**EXERCISE DATA:**

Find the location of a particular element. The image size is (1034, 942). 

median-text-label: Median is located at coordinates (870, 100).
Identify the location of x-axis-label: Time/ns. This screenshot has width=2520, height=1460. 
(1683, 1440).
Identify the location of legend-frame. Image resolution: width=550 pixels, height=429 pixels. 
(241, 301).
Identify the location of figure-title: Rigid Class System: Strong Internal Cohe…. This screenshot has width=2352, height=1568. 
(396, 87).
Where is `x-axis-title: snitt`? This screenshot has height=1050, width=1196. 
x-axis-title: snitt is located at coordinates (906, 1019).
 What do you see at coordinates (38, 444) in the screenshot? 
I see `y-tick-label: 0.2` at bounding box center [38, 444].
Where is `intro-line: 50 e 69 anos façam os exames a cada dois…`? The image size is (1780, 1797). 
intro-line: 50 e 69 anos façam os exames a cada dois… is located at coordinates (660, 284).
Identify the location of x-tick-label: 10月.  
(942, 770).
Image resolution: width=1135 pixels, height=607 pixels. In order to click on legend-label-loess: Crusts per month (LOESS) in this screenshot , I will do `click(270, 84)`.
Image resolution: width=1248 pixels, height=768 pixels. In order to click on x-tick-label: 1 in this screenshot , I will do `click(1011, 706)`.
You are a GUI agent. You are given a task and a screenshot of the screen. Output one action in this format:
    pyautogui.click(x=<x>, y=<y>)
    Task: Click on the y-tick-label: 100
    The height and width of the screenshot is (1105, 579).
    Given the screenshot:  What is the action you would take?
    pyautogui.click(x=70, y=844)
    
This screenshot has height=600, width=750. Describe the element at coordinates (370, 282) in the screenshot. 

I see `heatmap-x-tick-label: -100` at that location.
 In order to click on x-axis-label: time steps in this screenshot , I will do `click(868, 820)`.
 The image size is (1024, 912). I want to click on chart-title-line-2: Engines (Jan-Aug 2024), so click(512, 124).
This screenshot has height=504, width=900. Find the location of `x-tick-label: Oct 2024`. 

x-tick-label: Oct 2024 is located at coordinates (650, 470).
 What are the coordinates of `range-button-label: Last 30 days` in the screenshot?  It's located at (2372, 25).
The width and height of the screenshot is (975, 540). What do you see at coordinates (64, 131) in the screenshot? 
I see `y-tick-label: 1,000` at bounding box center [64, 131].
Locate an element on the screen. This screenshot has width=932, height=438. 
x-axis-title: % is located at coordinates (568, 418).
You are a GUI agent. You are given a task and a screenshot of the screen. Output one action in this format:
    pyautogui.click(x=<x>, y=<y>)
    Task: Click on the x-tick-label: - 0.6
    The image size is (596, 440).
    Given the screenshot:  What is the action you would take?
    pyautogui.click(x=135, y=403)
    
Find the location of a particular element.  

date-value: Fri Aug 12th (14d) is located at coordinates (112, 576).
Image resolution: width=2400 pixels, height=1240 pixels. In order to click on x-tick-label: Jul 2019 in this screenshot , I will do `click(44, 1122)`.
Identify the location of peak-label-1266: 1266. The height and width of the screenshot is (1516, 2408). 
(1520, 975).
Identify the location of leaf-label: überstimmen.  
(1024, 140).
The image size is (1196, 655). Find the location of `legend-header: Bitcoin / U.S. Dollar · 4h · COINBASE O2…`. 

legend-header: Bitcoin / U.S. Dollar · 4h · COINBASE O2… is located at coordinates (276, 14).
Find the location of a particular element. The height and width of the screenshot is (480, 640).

**WHAT IS BEING ASKED:**
Retype everything from the row containing "Identify the location of peak-label-1266: 1266." down to the end of the rows, without any changes.

**RESPONSE:**
Identify the location of peak-label-1266: 1266. The height and width of the screenshot is (1516, 2408). 
(1520, 975).
Identify the location of leaf-label: überstimmen.  
(1024, 140).
The image size is (1196, 655). Find the location of `legend-header: Bitcoin / U.S. Dollar · 4h · COINBASE O2…`. 

legend-header: Bitcoin / U.S. Dollar · 4h · COINBASE O2… is located at coordinates (276, 14).
Find the location of a particular element. The height and width of the screenshot is (480, 640).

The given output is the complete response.